Sprints, or iterations, last two weeks, allowing teams to deliver software increments regularly. This cadence provides several advantages:

Frequent delivery of working software
Regular opportunities for stakeholder feedback
Ability to adapt quickly to changing requirements
Consistent checkpoints for monitoring progress
Manageable planning horizons that reduce uncertainty

Each Scrum team is assigned to a workstream that runs parallel to other workstreams. Reducing the number of Scrum teams leads to the combination of parallel workstreams, resulting in longer timelines for the same project scope. This fundamental relationship between team count and overall project duration creates important tradeoffs between time-to-market and resource allocation.

The T-Shirt Sizing Model

The T-shirt sizing model categorizes projects into five sizes based on scope, complexity, duration, and resource requirements.
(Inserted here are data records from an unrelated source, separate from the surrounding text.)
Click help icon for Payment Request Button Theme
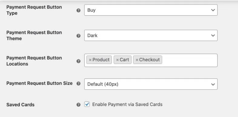 point(78,36)
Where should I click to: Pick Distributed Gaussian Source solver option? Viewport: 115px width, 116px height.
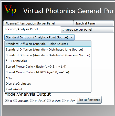click(x=48, y=55)

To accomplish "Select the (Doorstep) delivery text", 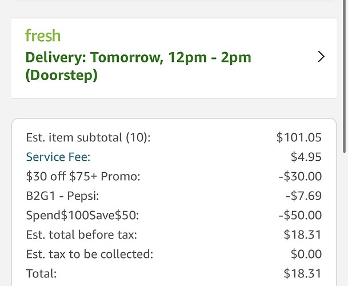I will pyautogui.click(x=61, y=76).
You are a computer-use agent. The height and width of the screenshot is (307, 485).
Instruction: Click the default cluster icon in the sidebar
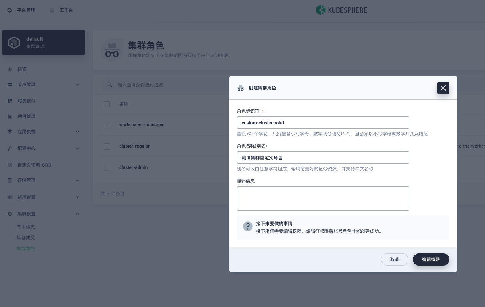14,43

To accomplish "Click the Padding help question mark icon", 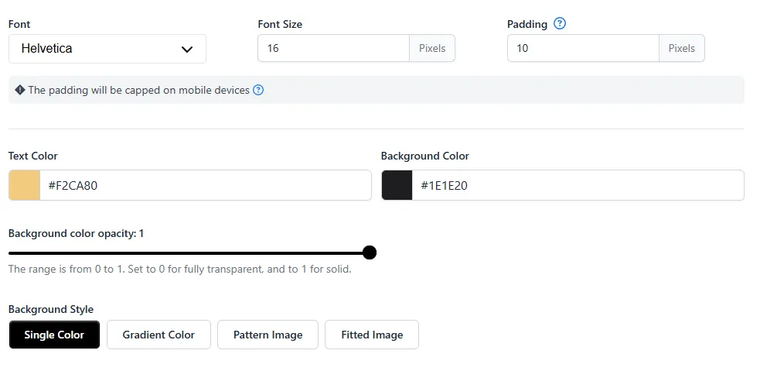I will coord(559,23).
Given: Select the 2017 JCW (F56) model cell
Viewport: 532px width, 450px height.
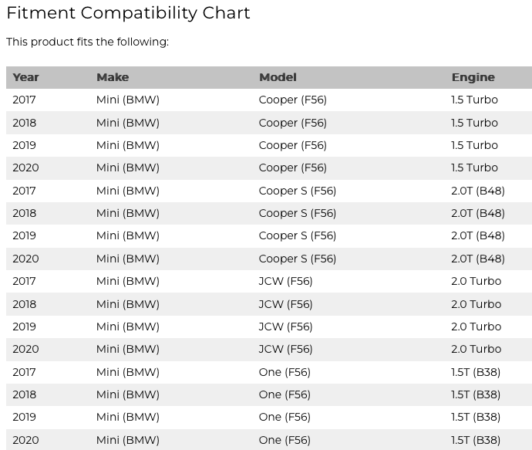Looking at the screenshot, I should tap(285, 281).
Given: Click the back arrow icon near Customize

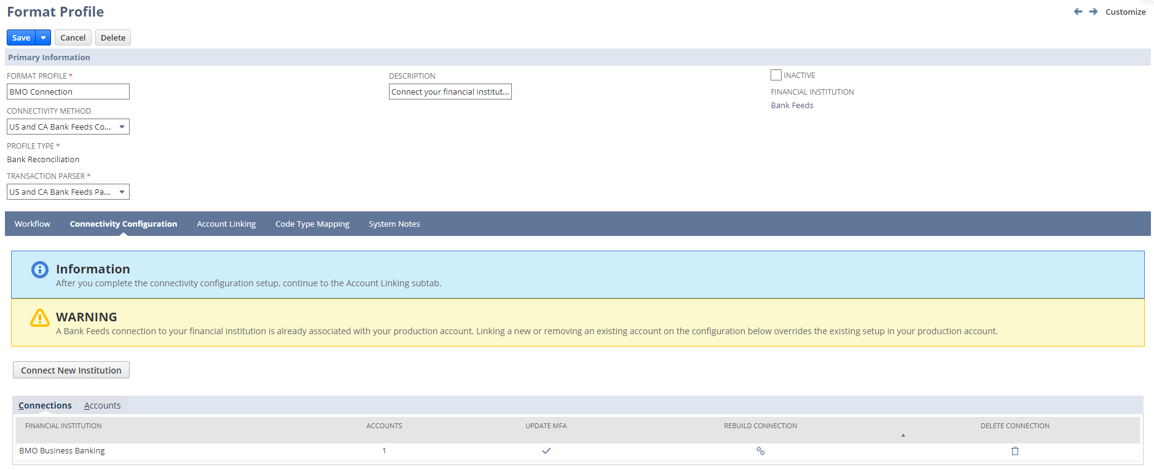Looking at the screenshot, I should tap(1078, 12).
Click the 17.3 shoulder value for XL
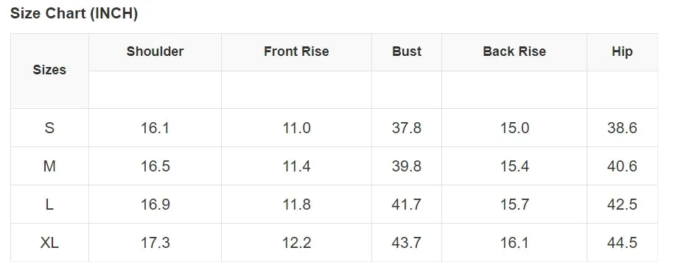The height and width of the screenshot is (270, 675). (155, 243)
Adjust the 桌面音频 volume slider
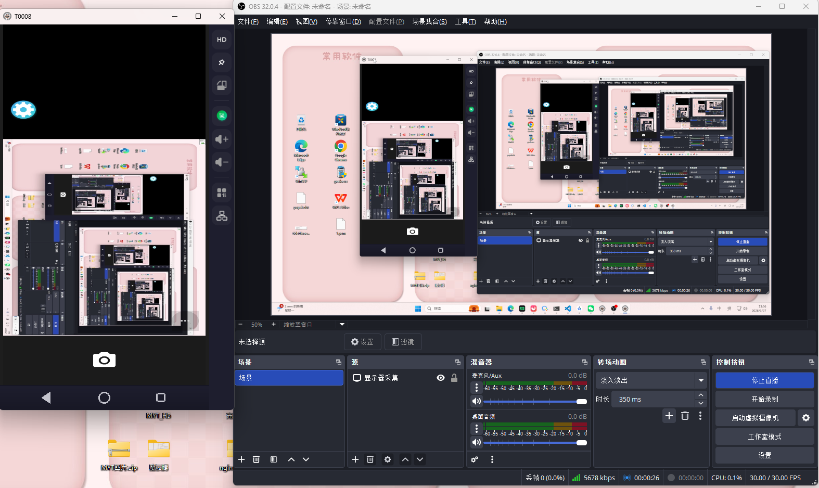The width and height of the screenshot is (819, 488). click(x=535, y=443)
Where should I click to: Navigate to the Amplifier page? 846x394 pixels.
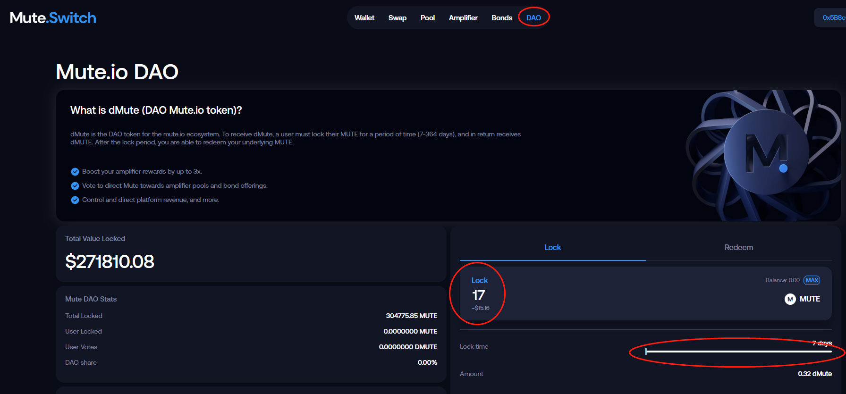(x=463, y=18)
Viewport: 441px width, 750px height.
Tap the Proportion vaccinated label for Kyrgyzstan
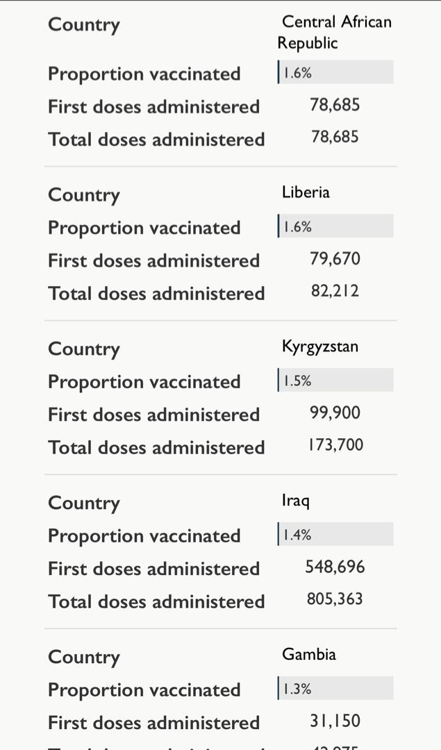coord(144,382)
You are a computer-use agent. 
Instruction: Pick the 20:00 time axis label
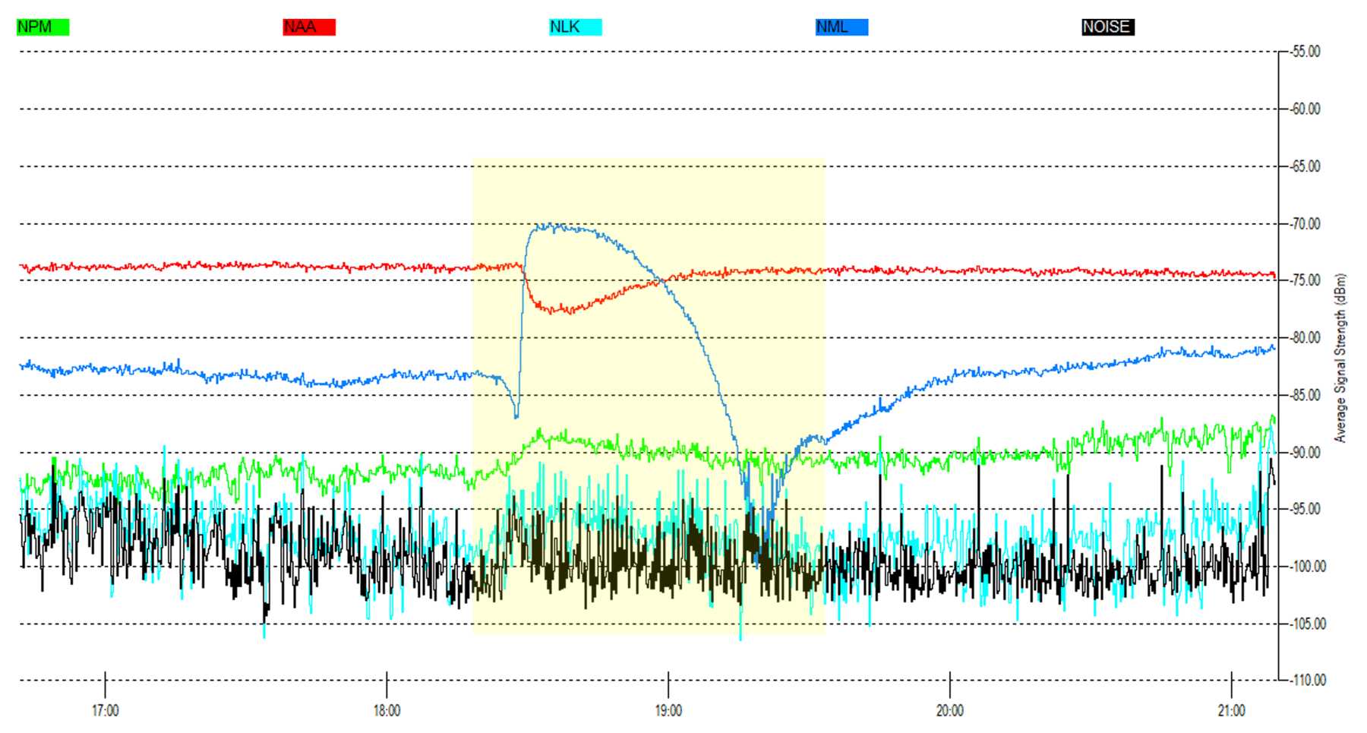[949, 711]
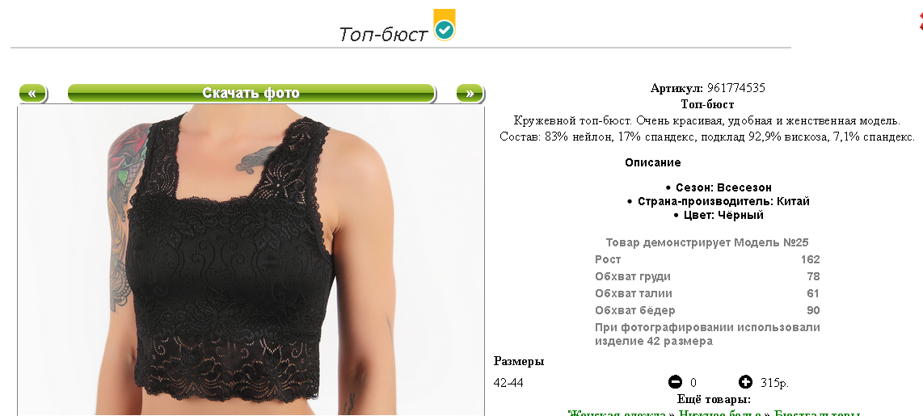Click the 315р. price text

774,383
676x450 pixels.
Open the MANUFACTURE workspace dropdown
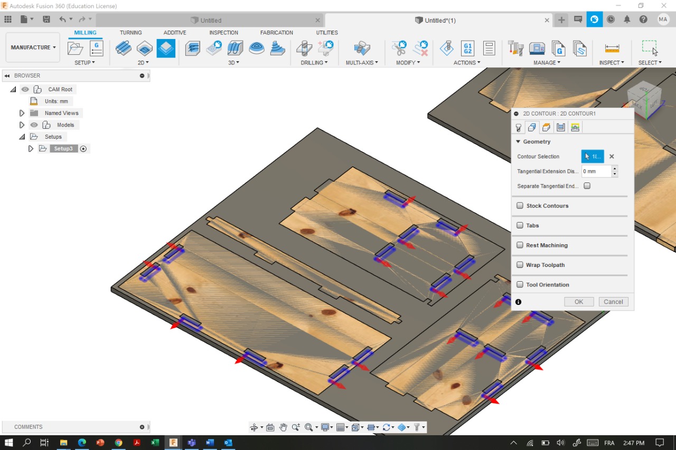[33, 47]
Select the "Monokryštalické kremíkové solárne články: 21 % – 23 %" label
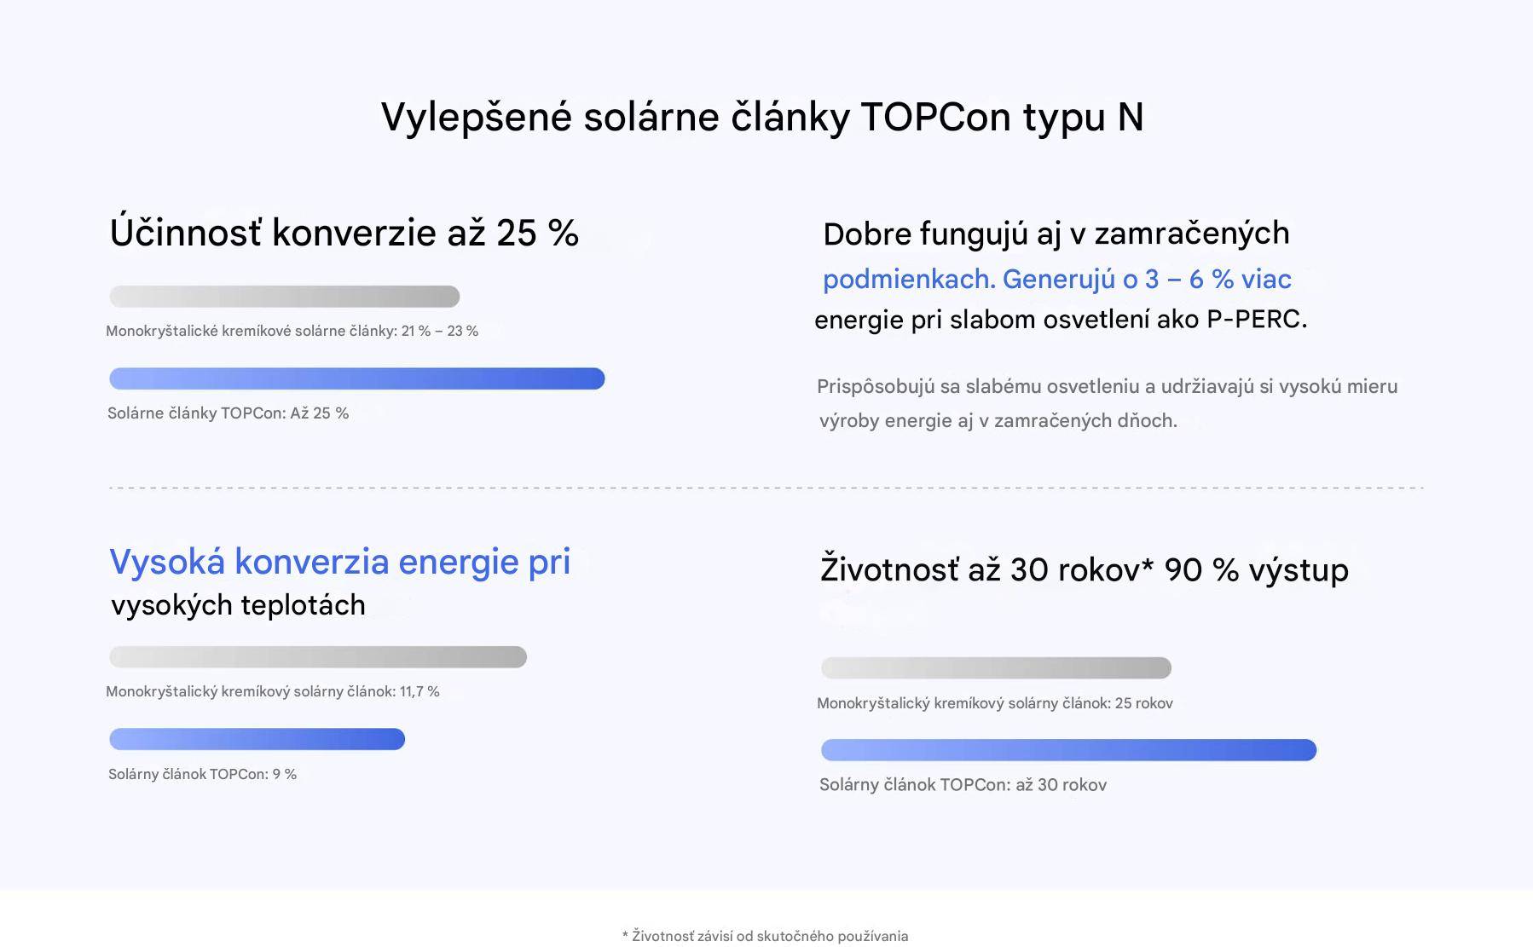The height and width of the screenshot is (947, 1533). (292, 331)
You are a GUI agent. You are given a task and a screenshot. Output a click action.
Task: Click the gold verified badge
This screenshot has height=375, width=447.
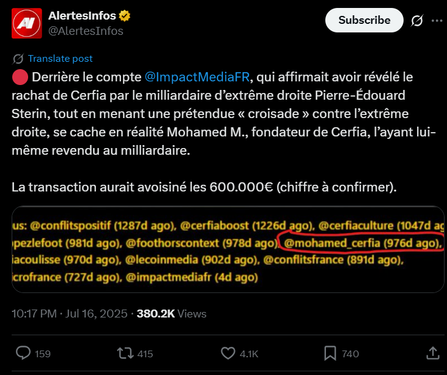coord(125,16)
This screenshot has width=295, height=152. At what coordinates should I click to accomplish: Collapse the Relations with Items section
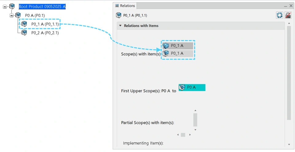[120, 26]
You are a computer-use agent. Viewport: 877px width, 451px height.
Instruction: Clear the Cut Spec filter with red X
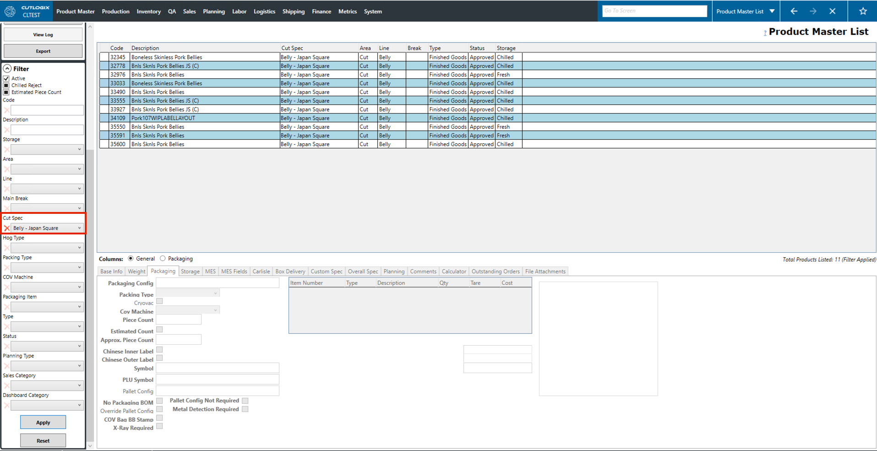(7, 228)
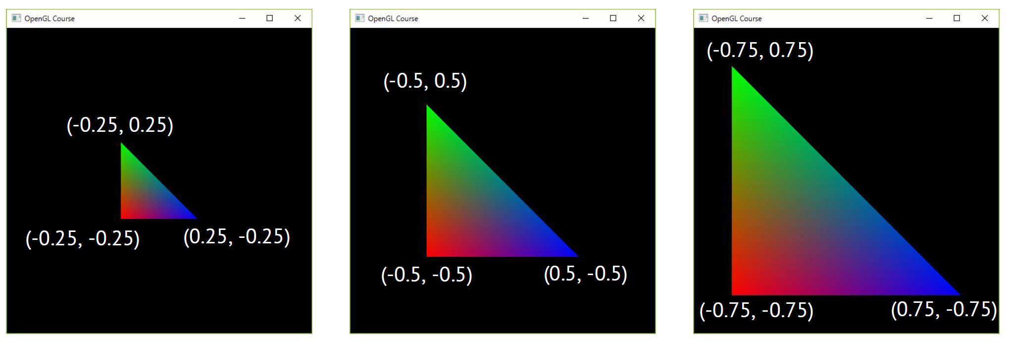The image size is (1009, 342).
Task: Click the app icon of the 0.5-triangle window
Action: point(360,18)
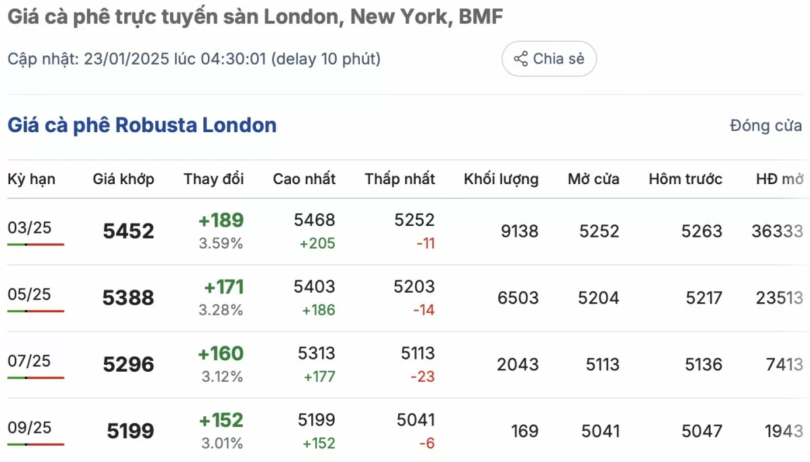The image size is (810, 462).
Task: Select the Thay đổi column header
Action: (214, 179)
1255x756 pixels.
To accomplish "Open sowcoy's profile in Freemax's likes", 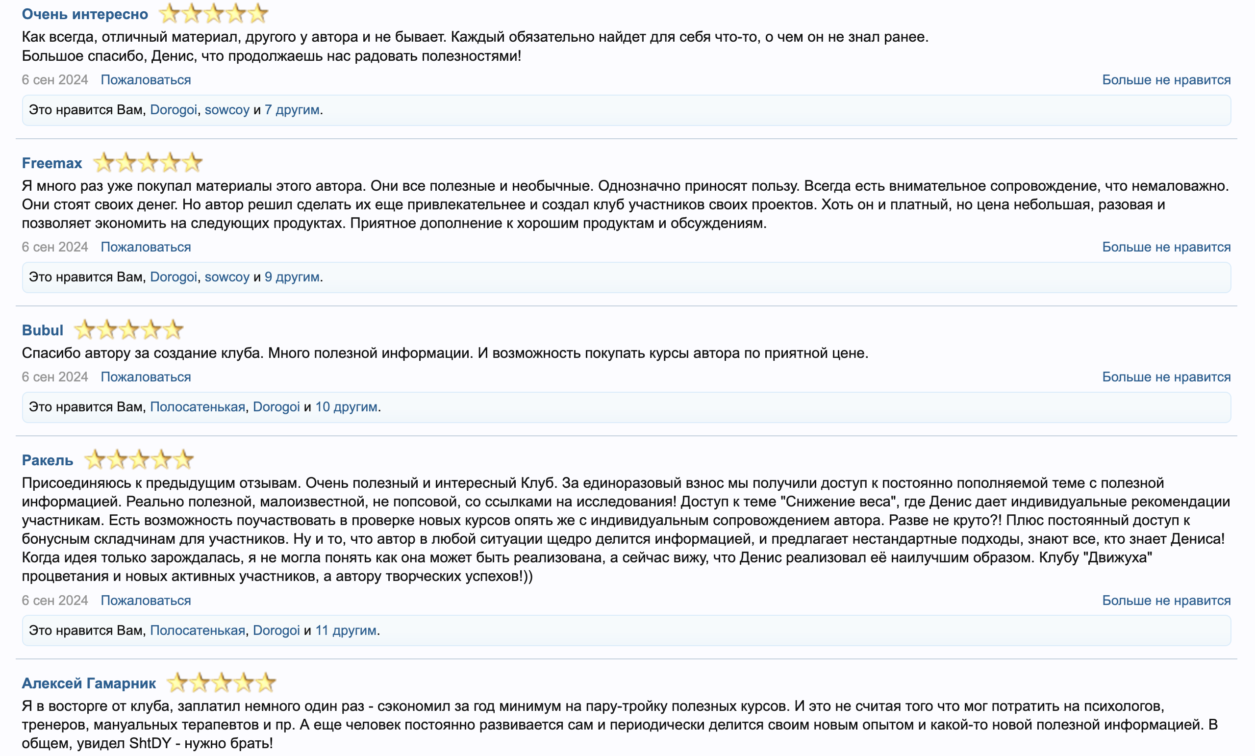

Similar to how clothing sizes provide an intuitive understanding of relative measurements, T-shirt sizes offer a clear, accessible way to communicate project scale without getting lost in the minutiae of hourly estimates.

Extra Small (XS): Projects or tasks with minimal features and complexity, requiring 2 sprints or less of 1 to 3 team members’ work.
- Example: Adding a simple form validation feature to an existing page
- Typical characteristics: Well-understood requirements, limited dependencies, existing design patterns to follow
Small (S): Simple projects with few features, minimal complexity, and requiring 1 to 2 sprints of a single scrum team.
- Example: Implementing a basic search functionality with pre-defined filters
- Typical characteristics: Clear requirements, limited external dependencies, well-defined acceptance criteria
Medium (M): Moderate projects with more features, moderate complexity, and requiring 3 to 4 sprints of a single scrum team.
- Example: Building a user profile management system with customization options
- Typical characteristics: Some requirements flexibility, moderate integration needs, potential for scope refinement during development
Large (L): Complex projects with a larger scope, significant complexity, and requiring 5 to 8 sprints of a single scrum team.
- Example: Developing a complete e-commerce checkout flow with payment processing
- Typical characteristics: Multiple stakeholders, significant integration requirements, potential technical challenges, higher uncertainty
Extra Large (XL): Highly complex projects with multiple components, high complexity, and requiring 8 or more sprints of a single scrum team.
- Example: Building a comprehensive analytics dashboard with real-time data processing
- Typical characteristics: Extensive requirements, multiple external dependencies, innovative features without clear precedents, high technical uncertainty

This sizing approach provides several benefits over more granular estimation techniques:

Creates a common language for stakeholders across technical and business domains
Reduces the false precision that can occur with hour-based estimates
Acknowledges the inherent uncertainty in software development
Simplifies initial planning conversations
Facilitates quick comparison between different initiatives

Estimating Project Costs

To estimate project costs using the T-shirt sizing model, first determine the cost per team member per sprint. This can vary based on factors such as salaries, location, and overheads. For example, the median annual wage for a software developer in New York City is around $132,000. Given this salary and a two-week sprint, the cost per software developer per sprint is approximately $5,280.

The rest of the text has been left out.